**Your goal:**
Line filter on the word "icon": copy each matching line from the entries.

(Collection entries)
--------

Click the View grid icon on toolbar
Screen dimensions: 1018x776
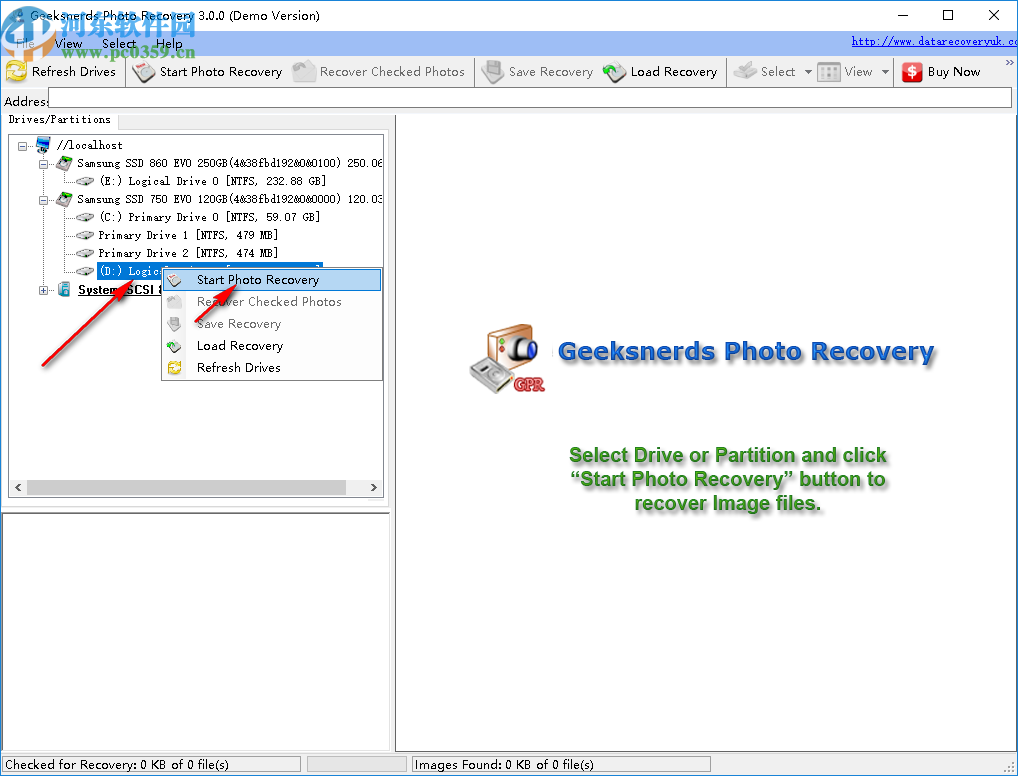828,71
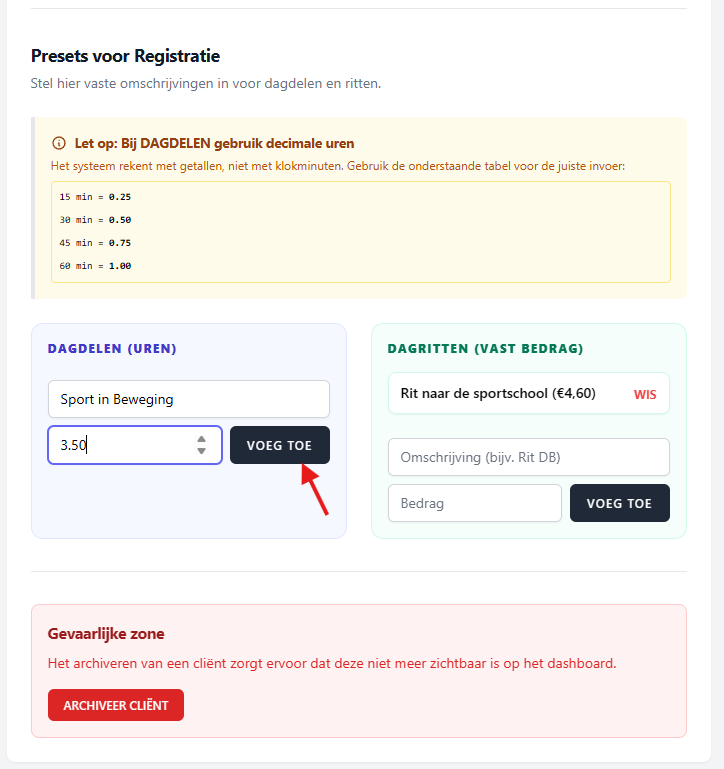Screen dimensions: 724x769
Task: Click the DAGDELEN (UREN) panel title
Action: pyautogui.click(x=112, y=349)
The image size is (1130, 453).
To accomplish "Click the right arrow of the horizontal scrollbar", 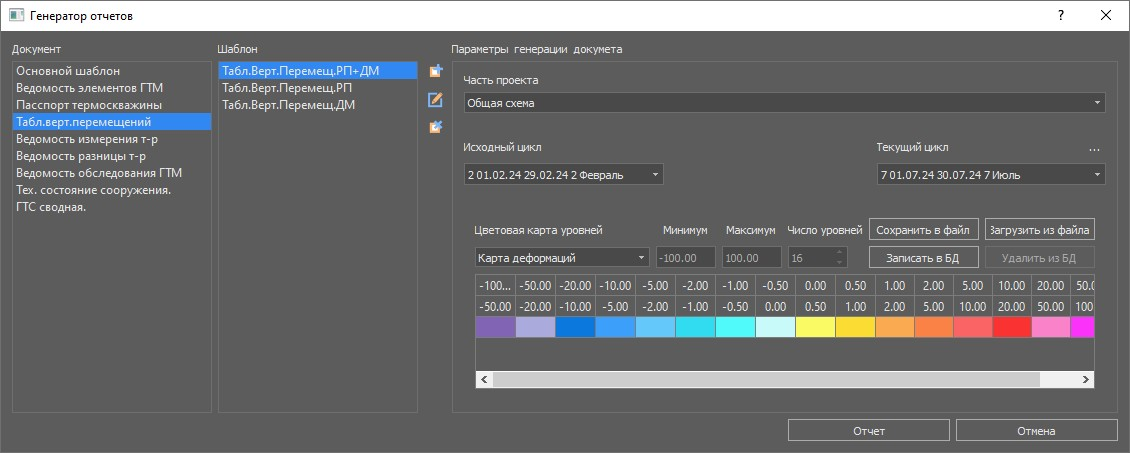I will (x=1084, y=380).
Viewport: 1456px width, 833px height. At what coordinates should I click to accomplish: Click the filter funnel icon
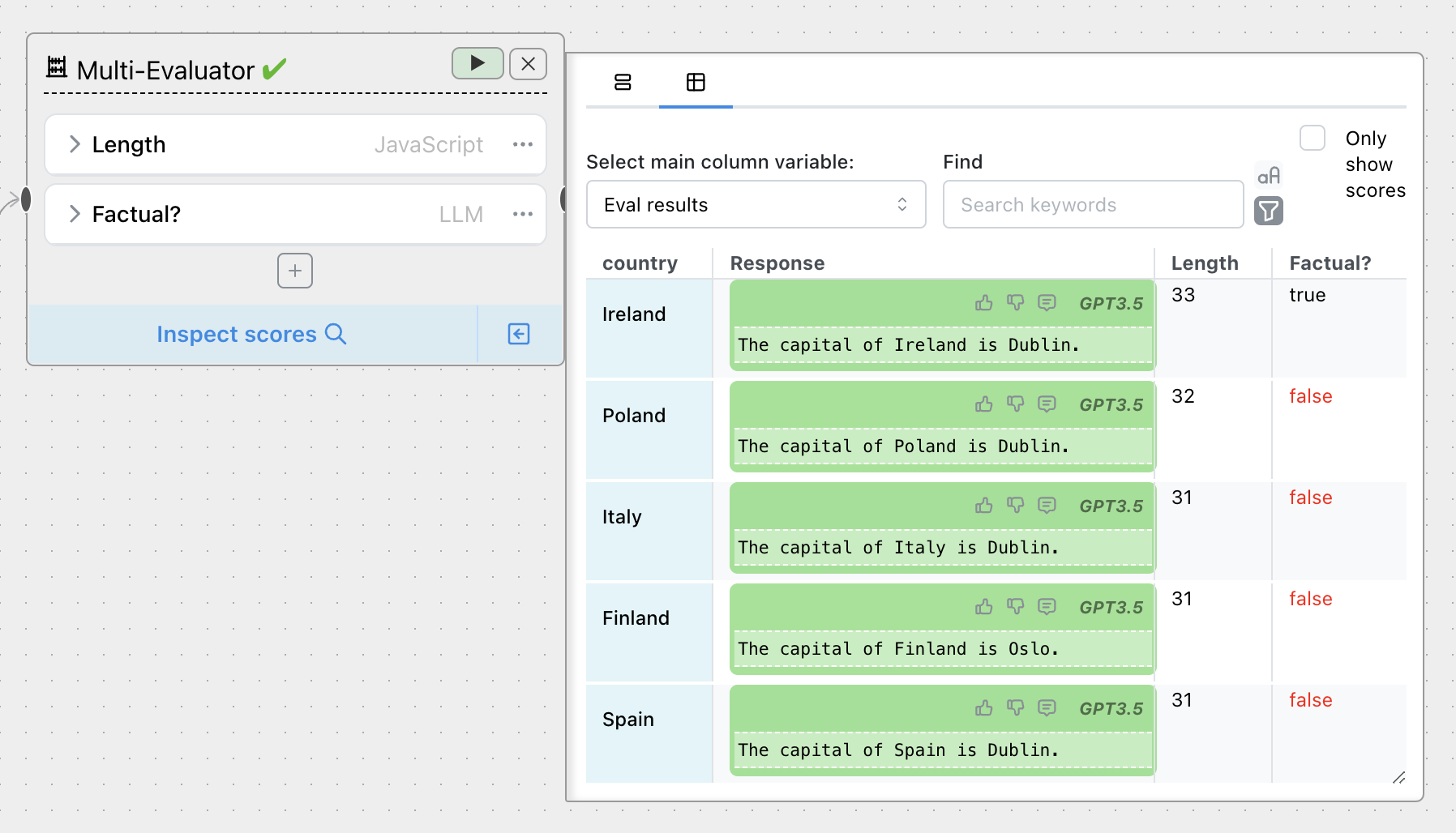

--------

**Reply to the task:**
Click the View grid icon on toolbar
Viewport: 1456px width, 833px height. At what coordinates should I click to accomplish: Click the filter funnel icon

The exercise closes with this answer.